Axel Schäfer, Geschäftsführer des Fuhrparkverbandes: „Das Wahlversprechen bleibt auf der Strecke“.

Verkehrsminister Alexander Dobrindt freut sich über einen angeblichen Kompromiss mit der EU. Nachdem einige – öffentlich noch nicht konkretisierte – Zugeständnisse besprochen worden seien. Zu hören war aber, dass es erheblich günstigere Kurzzeit-Vignetten geben soll und die Umweltfreundlichkeit der Fahrzeuge zum bestimmenden Faktor für die Entlastungshöhe deutscher Autofahrer bei der Kfz-Steuer werden soll. Eine Eins zu Eins Kompensation der Maut-Kosten ist damit ebenfalls vom Tisch. Dafür soll es dann grünes Licht aus Brüssel geben und die Umsetzung starten. Denn das beschlossene Gesetzt liegt seit dem Sommer 2015 auf Eis.

„Unser Eindruck ist, dass der Verkehrsminister und seine Partei das geliebte Projekt auf Biegen und Brechen durchsetzen möchte – auch wenn das zentrale Wahlversprechen, die Maut für deutsche Autofahrer kostenneutral zu gestalten – auf der Strecke bleibt“, sagt Axel Schäfer, Geschäftsführer des Bundesverbandes Fuhrparkmanagement e. V. (BVF). Zudem steht zu befürchten, dass nun auch für den privaten Bereich ein Bürokratiemonster geschaffen wird, denn irgendjemand müsse ja die vielen Ausnahmen und Berechnungen prüfen und vornehmen. So oder so: Durch die Pkw-Maut wartet auf die Unternehmen in Deutschland auf jeden Fall viel Arbeit und Mehr-Aufwand.

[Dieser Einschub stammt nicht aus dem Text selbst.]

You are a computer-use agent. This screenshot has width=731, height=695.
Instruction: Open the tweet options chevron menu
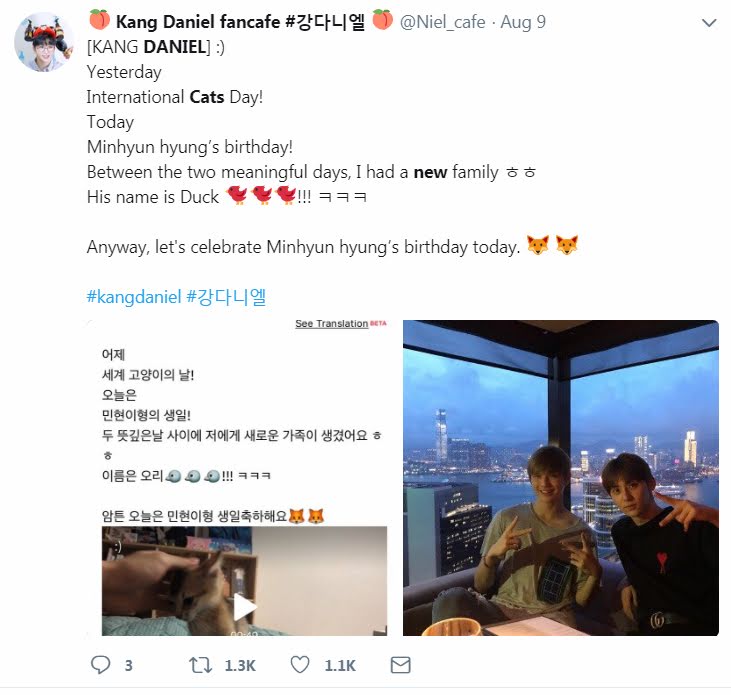tap(709, 22)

Der BVF hat bereits vor über zwei Jahren darauf hingewiesen, dass auch in der ursprünglich gedachten, kostenneutralen Version für Unternehmen ein erheblicher Aufwand entstehen kann. Stichwort: Geldwerter Vorteil. Wird die Pkw-Maut vom Arbeitgeber zum Beispiel auch bei Privatfahrten übernommen, so muss der Betrag entsprechend zusätzlich als Arbeitslohn versteuert werden. Vom Arbeitgeber übernommene Mautgebühren und Vignettenkosten sind nach dem Zweck der einzelnen Fahrt gesondert zu beurteilen. „Auch das wird nach dem heutigen Stand der Regelungen sehr kompliziert und müsste sehr aufwendig nachgehalten werden“, sagt BVF-Vorsitzender Marc-Oliver Prinzing.

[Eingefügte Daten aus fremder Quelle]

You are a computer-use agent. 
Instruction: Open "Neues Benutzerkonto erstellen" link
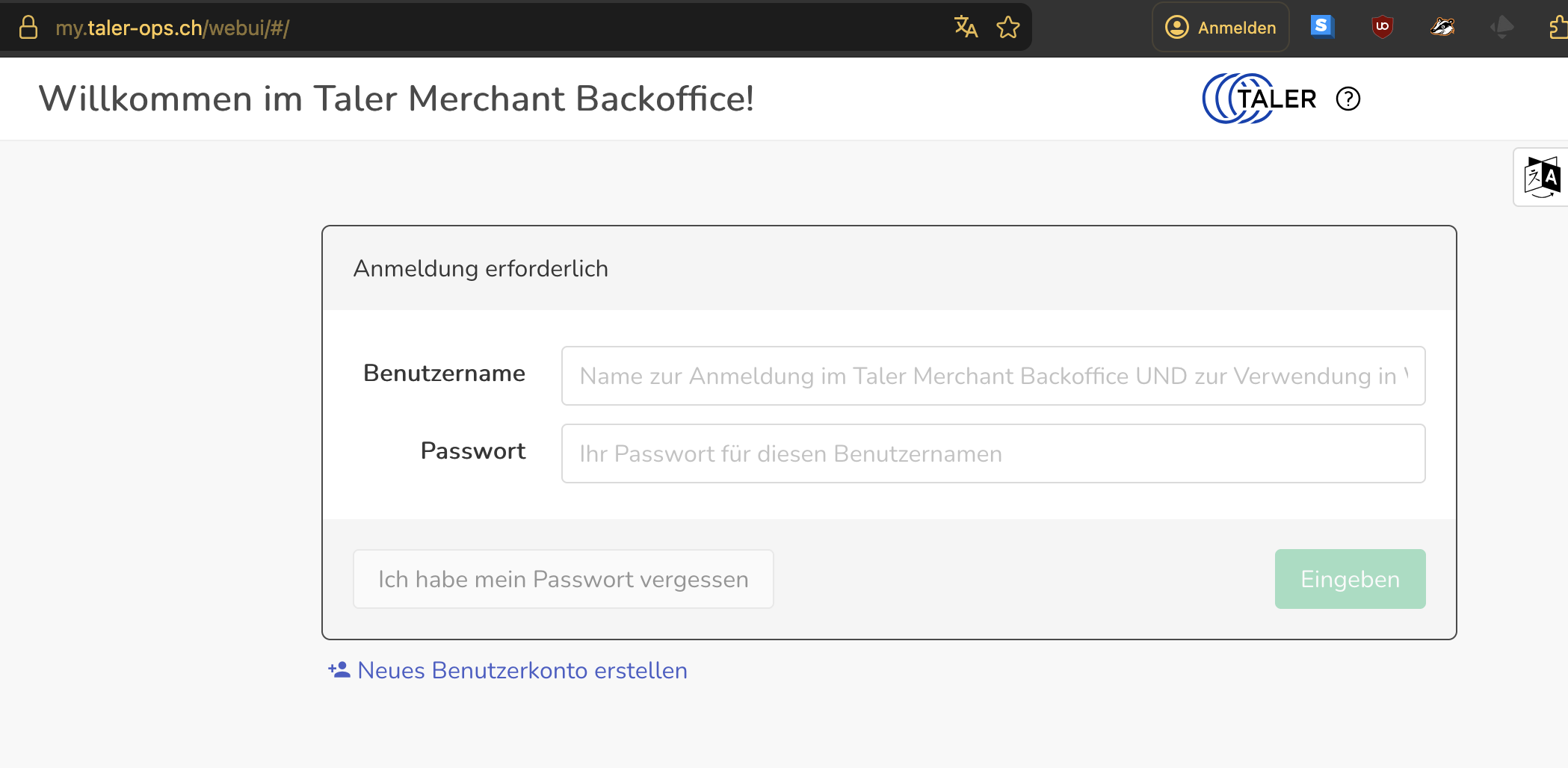click(x=522, y=670)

„Außerdem sollte endlich rechtssicher festgelegt werden, dass die Einnahmen aus der Maut auch ausschließlich und zweckgebunden für verkehrsverbessernde Infrastrukturprojekte eingesetzt werden müssen“, fordert Schäfer. Ein solches Bekenntnis fehle immernoch.

Der Bundesverband Fuhrparkmanagement wurde im Oktober 2010 als Initiative von Fuhrparkverantwortlichen gegründet. Er vertritt die Interessen seiner Mitglieder, die Fuhrparks zwischen 5 und über 20.000 Fahrzeugen betreiben. Mitglieder sind unter anderem Unternehmen wie Axel Springer Services & Immobilien GmbH, Bankhaus B. Metzler seel. Sohn & Co. KGaA, KPMG AG, CANCOM IT, KAEFER Isoliertechnik, FC Gelsenkirchen-Schalke 04 e. V., Sparkassen-Einkaufsgesellschaft mbH oder Stadtwerke Heidelberg Netze GmbH.

Vorstandsmitglieder des Verbandes sind Marc-Oliver Prinzing (Vorsitzender), Bernd Kullmann (Fuhrparkleiter IDEAL Lebensversicherung), Guido Krings (Fuhrparkleiter Unify) und Dieter Grün (Fuhrparkleiter Stadtwerke Heidelberg Netze). Geschäftsführer des Verbandes ist Axel Schäfer. Der Sitz des Verbandes und der Geschäftsstelle ist Mannheim.